MPT capacita jovens negros no Ilê Aiyê para inserção no mercado de trabalho

O Ministério Público do Trabalho da Bahia (MPT-BA) lançou nesta quinta-feira (30) o projeto Conexão Negra, que visa unir as maiores empresas aos jovens negros de Salvador. A aula inaugural será realizada na sede do bloco afro Ilê Aiyê. Ao todo, 400 jovens negros serão capacitados em cursos realizados por profissionais de grandes empresas dos ramos de publicidade, advocacia, empresarial e estética afro. Serão quatro módulos de três meses cada, com aulas aos sábados. No final da capacitação, o objetivo é que as empresas absorvam a mão de obra treinada.

Para a procuradora do Trabalho Valdirene Assis, coordenadora da iniciativa, é preciso desenvolver ações afirmativas para a inclusão de negros e negras no mercado de trabalho. “Hoje já existe um número de profissionais capacitados e prontos por causa das cotas nas universidades. Mas a dificuldade que esses profissionais têm de adentrar o mercado de trabalho é que motiva o MPT a chamar a sociedade para essa discussão e para o enfrentamento da raiz desse problema, que é a discriminação”, afirma.

A procuradora ainda destaca que o MPT já editou uma nota técnica com fundamentação jurídica para orientar o mercado a direcionar a seleção de funcionários e estagiários negros. Para ela, é preciso incentivar as empresas a contratar essas pessoas que já estão capacitadas. Um dos problemas que ainda persistem e que devem ser combatidos é a diferença de rendimento entre brancos e negros. “Uma mulher negra que soma fatores discriminatórios de gênero e de raça vai ganhar 50% a menos do que um homem branco. Isso mostra que políticas pensadas adequadamente para a população negra ingressar no mercado de trabalho são fundamentais”.

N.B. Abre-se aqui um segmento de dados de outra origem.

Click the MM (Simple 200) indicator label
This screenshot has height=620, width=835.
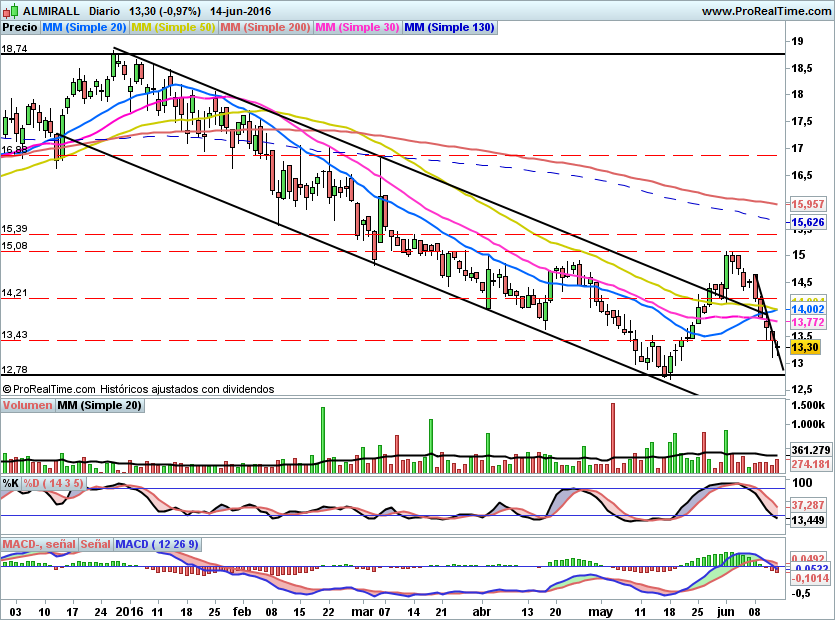264,28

Além do MPT, o projeto conta com a parceria da Cáritas do Brasil, do Pacto Global da ONU e das empresas parceiras. Somente esta semana, para articular o curso de publicidade, as oito maiores agências de publicidade participaram de reunião preparatória do curso e disponibilizaram seus profissionais para executar a capacitação. “O desemprego, a informalidade, a dificuldade de progressão na carreira, os piores salários e outras questões relevantes sobre trabalho são discutidas quando a gente centra na população negra. É aí que o MPT atua com o projeto de inclusão. A ideia do projeto é promover a diversidade étnico-racial envolvendo vários segmentos empresariais, como setor bancário, empresas de beleza e estética e setor farmacêutico. Nós trabalhamos com as empresas que tem maior capacidade de inclusão”, concluiu Valdirene Assis.